2) Late benign syphilis is characterized by the presence of (mainly cutaneous) indolent, indurated inflammatory nodules showing tendency to central necrosis (gummas), with a sticky, jelly-like substance leaking from the central area of the lesion. The nodules spread peripherally (nodular creeping syphilis or nodular-ulcerative syphilis) and form ring-shaped groups, which heal spontaneously in its central part and leave mosaic scars. Gummas may also involve internal organs (mostly the liver and testicles) and bones (particularly at the sites where skin adheres to the bones, eg, on lower legs).
4. Neurosyphilis: T pallidum enters the CNS at the early infection stage, most frequently without any clinical manifestations. Infection may be asymptomatic or present with cerebrospinal meningitis that usually develops within 6 months of infection onset. Forms of late neurosyphilis:
1) Meningovascular syphilis involving the brain and spinal cord: A wide spectrum of signs and symptoms associated with vessel injury in the meninges, brain, and spinal cord, which leads to microstrokes.
2) Parenchymatous syphilis:
a) Progressive paresis usually develops 15 to 20 years after infection onset and causes a psychiatric/neurologic syndrome with typical megalomania, behavioral disorders, hyperactive tendon reflexes; Argyll Robertson pupils may be observed (pupils do not constrict when exposed to light, but the accommodation-convergence reflex is preserved).
b) Syphilitic myelitis (tabes dorsalis) usually develops after 25 years of infection onset and is manifested by sudden attacks of shooting pain in different parts of the body (eg, lower extremities), pain crises—severe visceral pain (eg, in the stomach), superficial sensation disorders, cranial nerve palsy. The lesions are irreversible and do not resolve despite treatment.

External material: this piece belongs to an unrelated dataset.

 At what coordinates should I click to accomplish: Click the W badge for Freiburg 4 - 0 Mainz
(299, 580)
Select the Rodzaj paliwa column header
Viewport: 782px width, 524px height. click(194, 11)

3) Gummas of the CNS: Manifestations depend on the location and size of lesions.
4) Ocular syphilis may present with iritis, choroiditis, retinitis, and optic neuritis.

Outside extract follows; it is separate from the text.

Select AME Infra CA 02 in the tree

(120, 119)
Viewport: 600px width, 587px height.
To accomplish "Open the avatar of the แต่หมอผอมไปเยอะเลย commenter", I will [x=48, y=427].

1. Identification of the etiologic agent: T pallidum cannot be detected by culture; therefore, the etiologic agent can be determined only in serologic studies or through direct identification of the organism.
1) Serologic tests are the basic diagnostic method; antigens are detected in serum and cerebrospinal fluid (CSF):
a) Nontreponemal antibody tests detecting nonspecific IgG and IgM antibodies against a cardiolipin-lecithin-cholesterol complex, which appear 5 to 6 weeks after infection onset: Rapid plasma reagin (RPR), venereal diseases research laboratory (VDRL), and unheated serum reagin (USR) tests.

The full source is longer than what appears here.